During President Obama's State of the Union speech, he offered up a new kind of retirement account called "MyRA." While details are somewhat limited right now, here is what Obama said,
It's a new saving bond that encourages folks to build a nest egg. MyRA guarantees a decent return with no risk of losing what you put in.
Obama is targeting about half of all American workers who are employed by companies that don't offer retirement plans. And even those who do save, don't save much.
The Positives of MyRA
- The MyRA will act much like a Roth IRA. Contributions are after tax. Earnings are tax free when you withdraw it.
- Affordability. This is specifically targeted at small investors. Minimum initial investment is $25 and subsequent investments can be as little as $5, through payroll deduction. A household with income below $191,000 a year is eligible.
- Portability. If you change jobs, you maintain the same account with the government.
- No cost to employers. Employers don't contribute to these plans, and there is no cost to offer the MyRA.
The Negative of MyRA
While you don't have any downside risk, the upside is very limited. Savers will earn a variable interest rate which is equivalent to the federal employees' Thrift Savings Plan Government Securities Fund.

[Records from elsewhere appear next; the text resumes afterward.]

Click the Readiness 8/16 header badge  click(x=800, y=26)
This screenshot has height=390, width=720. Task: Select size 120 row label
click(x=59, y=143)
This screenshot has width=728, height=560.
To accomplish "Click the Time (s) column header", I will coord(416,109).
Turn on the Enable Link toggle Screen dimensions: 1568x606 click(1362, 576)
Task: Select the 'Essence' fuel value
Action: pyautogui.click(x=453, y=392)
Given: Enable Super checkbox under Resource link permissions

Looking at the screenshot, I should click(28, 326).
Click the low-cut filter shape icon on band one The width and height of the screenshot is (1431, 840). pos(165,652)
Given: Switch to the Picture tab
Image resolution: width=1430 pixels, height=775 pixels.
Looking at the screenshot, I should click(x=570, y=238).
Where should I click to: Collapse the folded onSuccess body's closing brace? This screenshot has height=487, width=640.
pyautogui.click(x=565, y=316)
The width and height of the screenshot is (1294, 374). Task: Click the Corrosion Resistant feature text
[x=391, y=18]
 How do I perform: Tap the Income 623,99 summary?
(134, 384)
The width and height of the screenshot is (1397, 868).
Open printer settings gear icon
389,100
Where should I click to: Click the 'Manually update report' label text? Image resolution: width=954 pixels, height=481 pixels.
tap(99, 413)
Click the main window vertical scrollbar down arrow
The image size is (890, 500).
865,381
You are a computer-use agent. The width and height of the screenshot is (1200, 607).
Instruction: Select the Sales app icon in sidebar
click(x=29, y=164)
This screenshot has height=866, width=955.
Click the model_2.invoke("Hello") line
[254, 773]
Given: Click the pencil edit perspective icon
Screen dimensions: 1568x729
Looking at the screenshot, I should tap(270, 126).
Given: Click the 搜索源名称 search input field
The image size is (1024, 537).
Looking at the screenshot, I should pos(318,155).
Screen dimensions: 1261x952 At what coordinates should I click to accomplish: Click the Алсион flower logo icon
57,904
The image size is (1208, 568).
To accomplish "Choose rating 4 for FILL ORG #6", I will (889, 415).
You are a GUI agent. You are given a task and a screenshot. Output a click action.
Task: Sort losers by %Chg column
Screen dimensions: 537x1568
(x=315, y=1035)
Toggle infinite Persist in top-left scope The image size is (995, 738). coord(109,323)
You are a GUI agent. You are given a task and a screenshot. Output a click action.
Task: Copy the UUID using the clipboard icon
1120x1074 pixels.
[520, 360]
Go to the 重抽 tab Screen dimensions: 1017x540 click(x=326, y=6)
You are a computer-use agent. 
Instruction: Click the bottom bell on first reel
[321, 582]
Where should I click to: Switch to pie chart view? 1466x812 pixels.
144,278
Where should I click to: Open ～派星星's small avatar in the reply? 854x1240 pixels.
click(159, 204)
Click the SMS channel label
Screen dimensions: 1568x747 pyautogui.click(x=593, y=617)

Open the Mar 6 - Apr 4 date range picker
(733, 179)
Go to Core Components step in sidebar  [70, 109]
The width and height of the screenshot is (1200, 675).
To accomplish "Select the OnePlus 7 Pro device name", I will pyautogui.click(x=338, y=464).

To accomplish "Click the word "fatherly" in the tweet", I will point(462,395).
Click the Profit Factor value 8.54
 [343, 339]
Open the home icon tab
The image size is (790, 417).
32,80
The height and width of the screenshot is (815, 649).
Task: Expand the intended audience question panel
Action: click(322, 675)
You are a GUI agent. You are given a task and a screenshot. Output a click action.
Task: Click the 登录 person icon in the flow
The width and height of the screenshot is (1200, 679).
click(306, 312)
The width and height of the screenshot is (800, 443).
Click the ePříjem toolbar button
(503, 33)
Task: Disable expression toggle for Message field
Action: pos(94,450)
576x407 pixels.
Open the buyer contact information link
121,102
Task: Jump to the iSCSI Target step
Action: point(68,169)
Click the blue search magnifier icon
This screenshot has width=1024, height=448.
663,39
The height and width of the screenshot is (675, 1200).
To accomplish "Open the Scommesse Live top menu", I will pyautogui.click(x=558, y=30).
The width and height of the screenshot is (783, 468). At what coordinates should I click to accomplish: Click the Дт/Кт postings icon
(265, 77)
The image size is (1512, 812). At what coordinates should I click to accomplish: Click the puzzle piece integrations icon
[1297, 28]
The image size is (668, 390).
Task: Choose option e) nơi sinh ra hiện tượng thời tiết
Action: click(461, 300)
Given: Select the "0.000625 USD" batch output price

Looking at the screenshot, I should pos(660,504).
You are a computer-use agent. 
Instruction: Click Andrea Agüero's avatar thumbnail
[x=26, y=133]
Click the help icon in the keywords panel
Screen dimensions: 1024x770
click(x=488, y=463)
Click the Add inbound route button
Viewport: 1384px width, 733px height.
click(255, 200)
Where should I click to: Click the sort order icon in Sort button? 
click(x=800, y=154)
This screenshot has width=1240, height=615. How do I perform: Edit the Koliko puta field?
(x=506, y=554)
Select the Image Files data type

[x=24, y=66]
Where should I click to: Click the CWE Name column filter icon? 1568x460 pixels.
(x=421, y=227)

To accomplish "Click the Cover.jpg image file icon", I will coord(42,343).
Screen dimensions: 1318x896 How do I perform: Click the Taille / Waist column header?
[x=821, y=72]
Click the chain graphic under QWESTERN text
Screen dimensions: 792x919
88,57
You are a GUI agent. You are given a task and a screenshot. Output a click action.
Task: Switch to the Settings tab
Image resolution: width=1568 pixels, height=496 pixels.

While Obama states that you will earn a "decent return," the fund returned just 1.47% in 2012. In contrast, the S&P 500 returned 16%. With interest rates still near historic lows and the Fed committed to its zero interest rate policy, returns will be very low for the foreseeable future. The MyRA is likely attractive for the most conservative investors who don't want to take any risk.
What do you think of the MyRA plan? Would you invest?